Univision Tlnovelas
- Country: United States
- Headquarters: Doral, Florida

Programming
- Language: Spanish
- Picture format: 720p (HDTV); 480i widescreen (SDTV);

Ownership
- Owner: TelevisaUnivision
- Sister channels: Univision; UniMás; TUDN; Galavisión; De Pelicula; De Pelicula Clasico; FOROtv;

History
- Launched: March 1, 2012; 14 years ago

Links
- Website: www.univision.com/tlnovelas

Availability

Streaming media
- Service(s): DirecTV Stream, YouTube TV, Vidgo

= Univision Tlnovelas =

Spanish language American cable television network

Univision tlnovelas is a Spanish language American cable television network dedicated to broadcasting telenovelas.
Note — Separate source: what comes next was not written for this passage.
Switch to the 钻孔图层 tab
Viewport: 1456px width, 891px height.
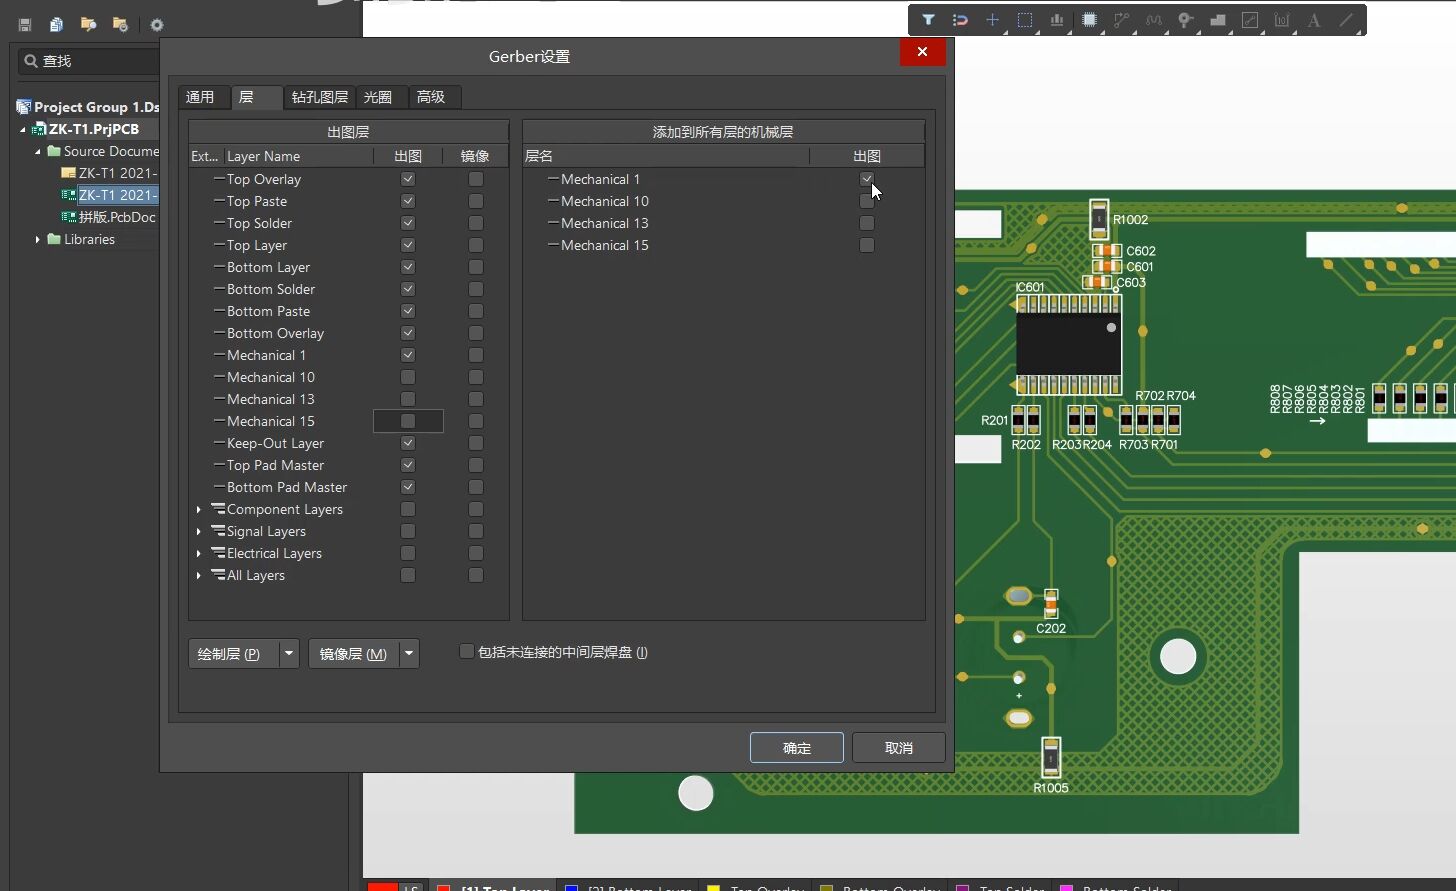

It is owned by TelevisaUnivision. The channel launched on March 1, 2012.

==History==
Univision tlnovelas was announced in May 2011 as part of three new cable channels launched by Univision Communications. Univision Communications reached its first pay TV deal with the Dish Network to carry the channels in January 2012. Univision tlnovelas began broadcasting on March 1, 2012. On May 11, 2012, AT&T U-verse signed a carriage agreement with Univision Communications to carry the channel, along with Univision Deportes Network.

DirecTV began carrying the channel in March 2013.

==Programming==

Programming for Univision Tlnovelas is filled by Televisa's telenovela library, including telenovelas which have previously never aired in the United States.

==Carriage disputes==
Univision tlnovelas, along with sister channels Univision, UniMás, Galavisión and Univision Deportes Network were dropped by AT&T U-verse on March 4, 2016, because of a carriage dispute. This did not affect DirecTV customers (also owned by U-verse owner AT&T). They were returned to the lineup on March 24, 2016.